▶ [Task goal]: Once you reach the line that holds "Viewport: 698px width, 773px height." in the listing below, output it and every line after it through the line that holds "You are a computer-use agent. The", word for word.

▶ [Records for this task]:
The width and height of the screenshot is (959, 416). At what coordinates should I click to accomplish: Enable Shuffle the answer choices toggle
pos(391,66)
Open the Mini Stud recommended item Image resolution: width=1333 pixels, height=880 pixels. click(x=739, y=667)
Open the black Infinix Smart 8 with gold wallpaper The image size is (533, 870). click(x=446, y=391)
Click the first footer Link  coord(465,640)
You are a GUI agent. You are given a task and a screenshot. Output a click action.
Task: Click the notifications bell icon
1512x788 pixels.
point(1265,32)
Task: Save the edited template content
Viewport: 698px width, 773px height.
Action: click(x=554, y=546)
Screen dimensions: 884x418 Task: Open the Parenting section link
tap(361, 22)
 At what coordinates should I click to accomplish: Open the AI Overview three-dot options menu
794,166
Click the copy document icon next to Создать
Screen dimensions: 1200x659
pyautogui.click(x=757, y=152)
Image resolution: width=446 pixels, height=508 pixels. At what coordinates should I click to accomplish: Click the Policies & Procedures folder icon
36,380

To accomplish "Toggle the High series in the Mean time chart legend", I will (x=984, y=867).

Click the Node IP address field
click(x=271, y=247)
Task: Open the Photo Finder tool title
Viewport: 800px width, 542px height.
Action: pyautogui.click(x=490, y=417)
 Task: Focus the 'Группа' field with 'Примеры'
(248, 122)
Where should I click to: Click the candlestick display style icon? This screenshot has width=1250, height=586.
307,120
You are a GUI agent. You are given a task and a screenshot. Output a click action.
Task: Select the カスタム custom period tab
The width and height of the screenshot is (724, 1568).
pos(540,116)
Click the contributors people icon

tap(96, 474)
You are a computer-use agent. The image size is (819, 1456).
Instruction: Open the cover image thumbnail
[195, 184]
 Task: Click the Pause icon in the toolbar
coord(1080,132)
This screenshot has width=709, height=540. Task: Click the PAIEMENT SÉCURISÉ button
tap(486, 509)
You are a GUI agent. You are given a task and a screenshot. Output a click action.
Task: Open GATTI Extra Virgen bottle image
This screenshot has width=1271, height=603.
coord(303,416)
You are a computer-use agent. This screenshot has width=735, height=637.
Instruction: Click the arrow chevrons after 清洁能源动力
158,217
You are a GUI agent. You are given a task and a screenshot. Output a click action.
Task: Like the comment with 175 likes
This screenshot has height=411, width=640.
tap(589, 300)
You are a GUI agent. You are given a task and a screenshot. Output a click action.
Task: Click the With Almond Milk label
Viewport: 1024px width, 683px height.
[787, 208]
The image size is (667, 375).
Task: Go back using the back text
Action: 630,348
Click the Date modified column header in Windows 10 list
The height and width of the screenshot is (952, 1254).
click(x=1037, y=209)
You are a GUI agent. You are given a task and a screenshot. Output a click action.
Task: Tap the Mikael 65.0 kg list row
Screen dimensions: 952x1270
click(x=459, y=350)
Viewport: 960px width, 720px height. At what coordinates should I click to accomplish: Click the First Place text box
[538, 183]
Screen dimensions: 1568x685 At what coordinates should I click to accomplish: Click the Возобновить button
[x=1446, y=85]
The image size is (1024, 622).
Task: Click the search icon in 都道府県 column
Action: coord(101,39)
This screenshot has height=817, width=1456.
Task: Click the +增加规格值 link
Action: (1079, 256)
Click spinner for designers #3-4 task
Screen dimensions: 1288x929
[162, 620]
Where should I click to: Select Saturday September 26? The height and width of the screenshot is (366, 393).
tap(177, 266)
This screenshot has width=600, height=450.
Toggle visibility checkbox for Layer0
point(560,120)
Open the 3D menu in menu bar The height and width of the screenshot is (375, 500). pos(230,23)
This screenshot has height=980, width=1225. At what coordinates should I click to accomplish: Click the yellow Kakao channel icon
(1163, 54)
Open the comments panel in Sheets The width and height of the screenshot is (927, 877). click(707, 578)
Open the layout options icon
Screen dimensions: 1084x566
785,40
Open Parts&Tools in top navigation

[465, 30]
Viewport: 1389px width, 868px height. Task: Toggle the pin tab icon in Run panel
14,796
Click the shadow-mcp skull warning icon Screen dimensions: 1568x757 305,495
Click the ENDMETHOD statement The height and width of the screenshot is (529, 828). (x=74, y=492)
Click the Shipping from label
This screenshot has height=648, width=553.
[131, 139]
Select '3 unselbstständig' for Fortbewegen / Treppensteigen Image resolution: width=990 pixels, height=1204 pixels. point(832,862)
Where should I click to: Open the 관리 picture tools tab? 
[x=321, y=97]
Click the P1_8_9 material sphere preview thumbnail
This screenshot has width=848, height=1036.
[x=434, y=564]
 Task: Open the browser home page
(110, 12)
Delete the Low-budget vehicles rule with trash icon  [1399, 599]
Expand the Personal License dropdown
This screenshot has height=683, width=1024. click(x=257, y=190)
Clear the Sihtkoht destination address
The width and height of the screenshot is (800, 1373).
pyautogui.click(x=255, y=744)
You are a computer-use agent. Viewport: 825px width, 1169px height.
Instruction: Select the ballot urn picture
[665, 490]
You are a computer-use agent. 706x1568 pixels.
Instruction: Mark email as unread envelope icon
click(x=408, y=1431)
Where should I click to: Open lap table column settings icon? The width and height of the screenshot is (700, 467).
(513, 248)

▶ [Your response]:
Viewport: 698px width, 773px height.
Action: click(x=554, y=546)
Screen dimensions: 884x418 Task: Open the Parenting section link
tap(361, 22)
 At what coordinates should I click to accomplish: Open the AI Overview three-dot options menu
794,166
Click the copy document icon next to Создать
Screen dimensions: 1200x659
pyautogui.click(x=757, y=152)
Image resolution: width=446 pixels, height=508 pixels. At what coordinates should I click to accomplish: Click the Policies & Procedures folder icon
36,380

To accomplish "Toggle the High series in the Mean time chart legend", I will (x=984, y=867).

Click the Node IP address field
click(x=271, y=247)
Task: Open the Photo Finder tool title
Viewport: 800px width, 542px height.
Action: pyautogui.click(x=490, y=417)
 Task: Focus the 'Группа' field with 'Примеры'
(248, 122)
Where should I click to: Click the candlestick display style icon? This screenshot has width=1250, height=586.
307,120
You are a GUI agent. You are given a task and a screenshot. Output a click action.
Task: Select the カスタム custom period tab
The width and height of the screenshot is (724, 1568).
pos(540,116)
Click the contributors people icon

tap(96, 474)
You are a computer-use agent. The image size is (819, 1456).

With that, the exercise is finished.